Stephen King is best known for writing well-thought-out but terrifying horror stories that will occasionally have you second-guessing a car when you walk past one. The movies adapted from his books usually have audiences on the edge of their seats, and the latest Stephen King book-to-movie adaptation is 1973’s The Boogeyman. Rob Savage, best known for Host and Dashcam, directed the upcoming film. During an interview with Empire, he discussed the project and seemed incredibly proud that he’d created something that terrified its audiences and the original creator.
Stephen King’s short story is set in a psychiatrist’s office. It follows a paranoid and slightly insane-sounding man as he tries to explain the truth behind the strange circumstances surrounding the “murders” of his three children.
His first two children’s deaths were mysterious and unrelated. The only similarities were that both children had been left alone in the rooms and that the closet door, which he was sure he had closed, had been cracked open.
His third child’s death happened after they moved away from their old house while his wife was away caring for her mother, leaving the father and son at home. Unfortunately, whatever had killed the first two children had found the family. The creature attacks his son, and the man, unable to do anything, flees to a 24-hour diner.
Once the man is finished telling his story, the psychologist recommends a second appointment for further discussion. After finding the lobby empty, the man returns and sees something he wasn’t meant to see.
While discussing The Boogeyman, Savage told Empire the production team had to add a little bit extra to the moment after you see the monster for the first time.

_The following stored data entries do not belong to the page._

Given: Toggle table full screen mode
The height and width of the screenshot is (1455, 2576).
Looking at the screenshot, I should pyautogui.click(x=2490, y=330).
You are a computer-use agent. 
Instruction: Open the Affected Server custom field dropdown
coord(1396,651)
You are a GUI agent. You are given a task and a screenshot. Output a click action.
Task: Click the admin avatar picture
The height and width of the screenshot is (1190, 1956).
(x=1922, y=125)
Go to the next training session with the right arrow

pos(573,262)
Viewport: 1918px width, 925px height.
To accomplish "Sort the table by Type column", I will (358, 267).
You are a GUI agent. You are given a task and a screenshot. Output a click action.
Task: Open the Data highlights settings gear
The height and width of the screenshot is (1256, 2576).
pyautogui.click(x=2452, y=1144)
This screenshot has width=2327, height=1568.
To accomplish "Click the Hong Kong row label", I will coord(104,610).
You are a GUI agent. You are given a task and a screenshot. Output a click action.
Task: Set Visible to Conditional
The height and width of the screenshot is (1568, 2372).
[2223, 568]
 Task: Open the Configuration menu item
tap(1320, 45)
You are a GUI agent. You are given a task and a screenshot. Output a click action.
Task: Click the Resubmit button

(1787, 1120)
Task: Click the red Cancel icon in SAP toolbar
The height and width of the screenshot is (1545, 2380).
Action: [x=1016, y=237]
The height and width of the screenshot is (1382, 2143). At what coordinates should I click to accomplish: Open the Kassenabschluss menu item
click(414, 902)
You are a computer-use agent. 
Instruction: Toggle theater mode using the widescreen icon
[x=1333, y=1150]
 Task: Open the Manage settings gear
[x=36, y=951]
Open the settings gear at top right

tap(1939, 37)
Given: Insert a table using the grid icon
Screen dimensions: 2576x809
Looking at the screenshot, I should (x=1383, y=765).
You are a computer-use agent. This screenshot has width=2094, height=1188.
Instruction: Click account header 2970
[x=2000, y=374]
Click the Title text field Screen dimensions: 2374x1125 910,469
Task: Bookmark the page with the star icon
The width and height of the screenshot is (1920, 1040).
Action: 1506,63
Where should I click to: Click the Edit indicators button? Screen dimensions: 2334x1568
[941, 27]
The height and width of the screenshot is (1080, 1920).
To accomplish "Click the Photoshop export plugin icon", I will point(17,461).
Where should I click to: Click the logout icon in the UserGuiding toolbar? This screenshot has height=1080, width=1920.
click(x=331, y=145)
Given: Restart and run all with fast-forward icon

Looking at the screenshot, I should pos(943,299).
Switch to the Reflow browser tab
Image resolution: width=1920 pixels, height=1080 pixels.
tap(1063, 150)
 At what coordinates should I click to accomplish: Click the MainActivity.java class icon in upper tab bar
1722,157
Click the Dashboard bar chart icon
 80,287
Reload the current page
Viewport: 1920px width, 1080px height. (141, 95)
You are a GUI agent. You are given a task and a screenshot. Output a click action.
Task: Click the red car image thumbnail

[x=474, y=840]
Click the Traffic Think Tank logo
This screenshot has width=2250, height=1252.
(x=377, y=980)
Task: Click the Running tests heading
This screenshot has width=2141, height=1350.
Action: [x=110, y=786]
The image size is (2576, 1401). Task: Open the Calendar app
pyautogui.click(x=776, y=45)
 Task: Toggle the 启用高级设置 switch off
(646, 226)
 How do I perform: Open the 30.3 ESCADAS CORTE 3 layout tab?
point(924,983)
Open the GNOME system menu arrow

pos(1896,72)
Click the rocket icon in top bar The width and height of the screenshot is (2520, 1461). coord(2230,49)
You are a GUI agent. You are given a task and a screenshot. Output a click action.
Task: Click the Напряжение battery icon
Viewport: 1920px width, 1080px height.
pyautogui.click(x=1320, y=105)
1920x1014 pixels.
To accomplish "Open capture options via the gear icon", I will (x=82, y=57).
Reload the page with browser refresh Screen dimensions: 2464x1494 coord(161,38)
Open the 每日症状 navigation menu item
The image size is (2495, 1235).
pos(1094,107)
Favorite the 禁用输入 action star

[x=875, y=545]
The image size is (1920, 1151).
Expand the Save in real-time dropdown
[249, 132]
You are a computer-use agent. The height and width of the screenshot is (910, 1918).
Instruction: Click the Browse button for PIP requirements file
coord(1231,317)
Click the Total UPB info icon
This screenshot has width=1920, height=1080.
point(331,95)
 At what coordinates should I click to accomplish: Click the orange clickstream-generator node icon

“The first time you see the creature, the audience screamed so loud, and then immediately started talking with their neighbour and chattering, that they completely missed the next lines. So we had to recut it and build in 45 seconds of padding, just so they didn’t miss any vital information.”
“I’m a huge jump-scare guy. That’s the most gratifying part, when you see that play with an audience and you can feel them taking the bait, and then you feel the jump landing.”
Despite the alterations that needed to be made to the film, he still seems incredibly proud of the project. “I was worried it’d become a horror story of compromise, but every frame of this movie is the movie I wanted to make.”
The pride became even more evident when he spoke about Stephen King’s reaction to the film.
“We rented out his cinema and screened the movie for him in Maine. I didn’t go because I was terrified that he was going to do a Shining on it and absolutely hate it. But apparently he jumped on numerous occasions, and then sent this lovely, lovely message to everyone who worked on the movie. And the next morning I get an email saying, ‘From Stephen King.’ And he says, ‘Robert, I’m still thinking about your movie the next morning.”